Post by Nanohedron »

PB+J wrote:At one point flutes become "girly" instruments. I'm not sure when this happens but it's still pronounced today. Players of the Boehm flute are disproportionately women.
If you're a fluteplayer, the popular stereotype is hard to miss. I've even had assumptions made about my romantic orientations, just on the basis of the instrument I played! Whatever.
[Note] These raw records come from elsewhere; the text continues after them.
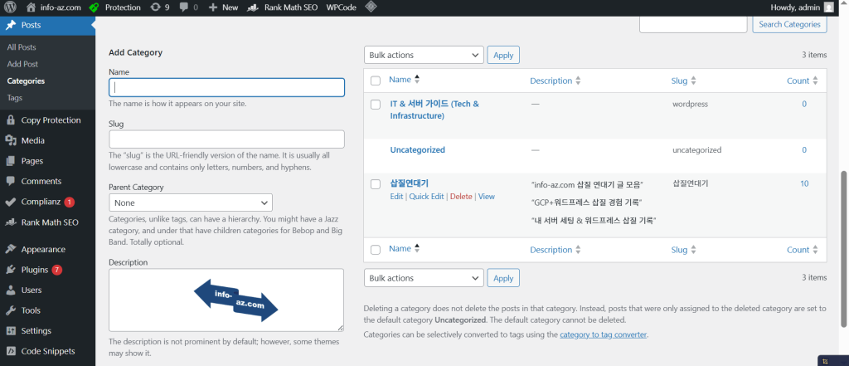Open the comments bubble icon in admin bar
Viewport: 849px width, 366px height.
[184, 7]
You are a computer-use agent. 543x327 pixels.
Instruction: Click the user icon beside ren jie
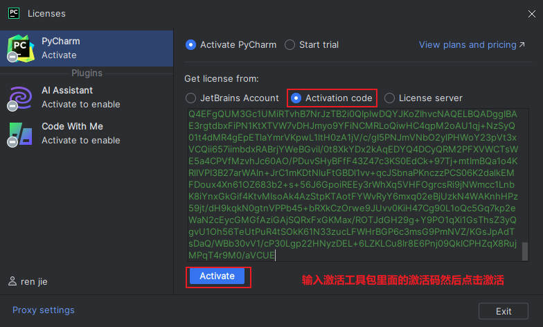pyautogui.click(x=12, y=282)
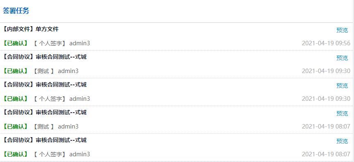Click the 测试 tag on the 09:30 entry

pyautogui.click(x=44, y=71)
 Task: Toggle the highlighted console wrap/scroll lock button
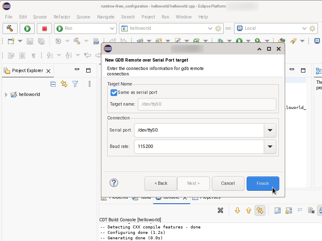click(x=260, y=210)
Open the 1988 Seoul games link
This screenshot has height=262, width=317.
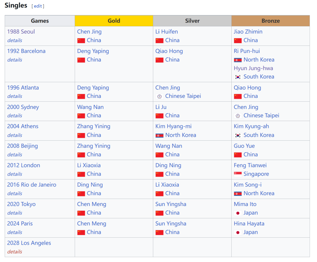21,32
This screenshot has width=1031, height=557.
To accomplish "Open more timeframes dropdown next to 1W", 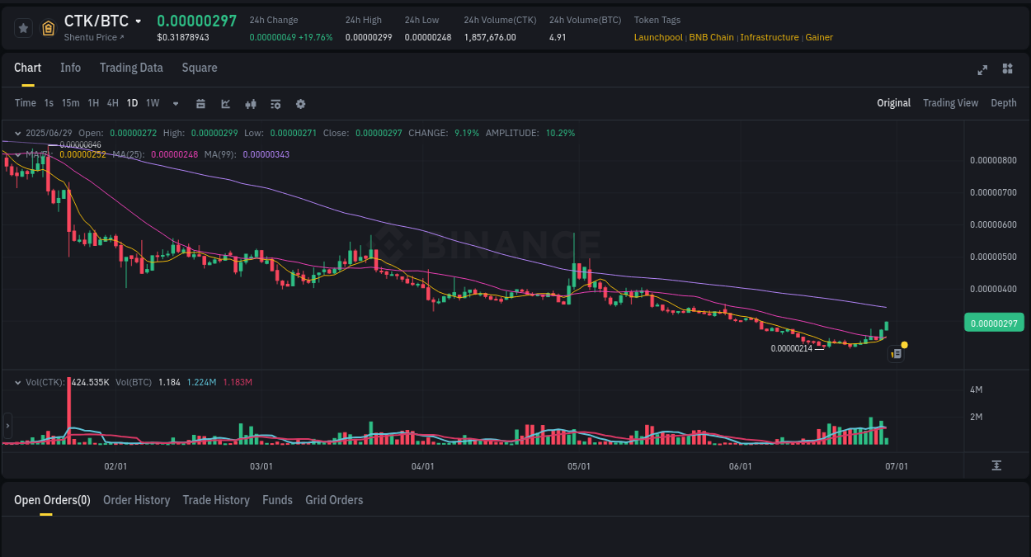I will (x=175, y=103).
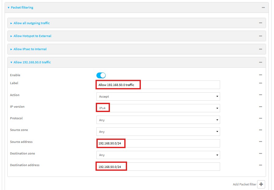274x190 pixels.
Task: Click menu dash icon for Packet filtering section
Action: [x=263, y=7]
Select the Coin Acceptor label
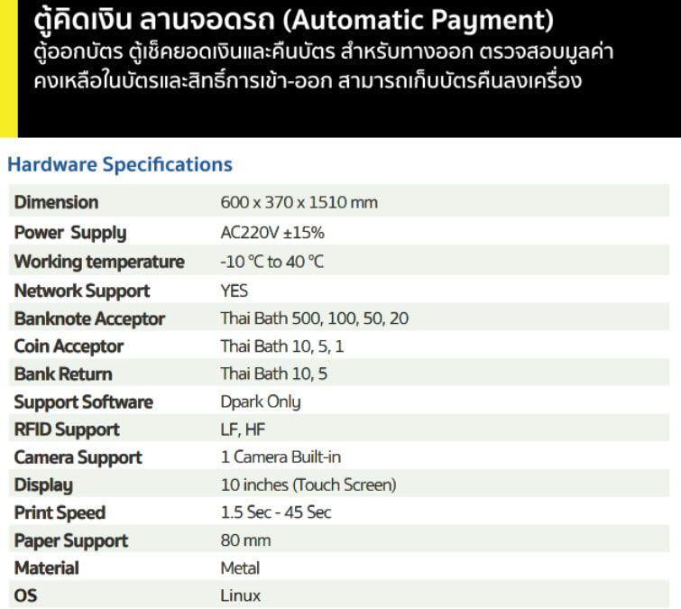The image size is (681, 609). pyautogui.click(x=69, y=346)
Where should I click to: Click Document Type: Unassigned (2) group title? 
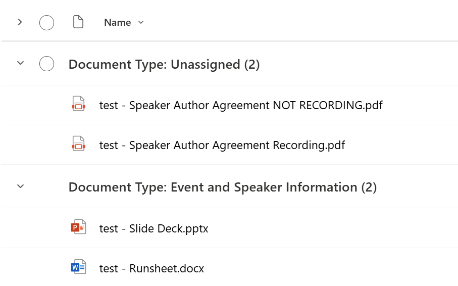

In a simplified nutshell, the transverse flute in Europe was known early on as a military instrument, and for quite a while after it slipped those confines it continued to be a "man's" instrument; the flute was considered unseemly for women because one made faces to play it, to say nothing of the accompanying phallic associations its form and manner of playing presented: a vision most unladylike to the dirty of mind. Apart from that, women were thought not to have the lung power anyway. A ridiculous assumption, but such were the times. So how did it transition to being thought a woman's instrument? I can only guess, but here's a possibility: As a typical, almost cliché accessory in portraits of your upper-class gentleman in his study, the flute came to be associated with education and refinement. Take it far enough in the context of class distinctions, and refinement becomes as twee as ribbons and bows, which, it must be said, had their day but fell into disfavor for men's attire, and apart from awards, the absence continues. As another symbol of refinement and possibly even decadence, the flute may similarly have lost its "manliness" and so in the popular imagination became the domain of women, where worries over compromising one's masculinity do not apply.

It's a theory, anyway. Gender assignments aside, it's not impossible that the flute could have found little favor in Appalachian music entirely on the basis of its associations with urbane refinement, which might pose an uneasy fit to an identity predicated instead on being rugged and resourceful.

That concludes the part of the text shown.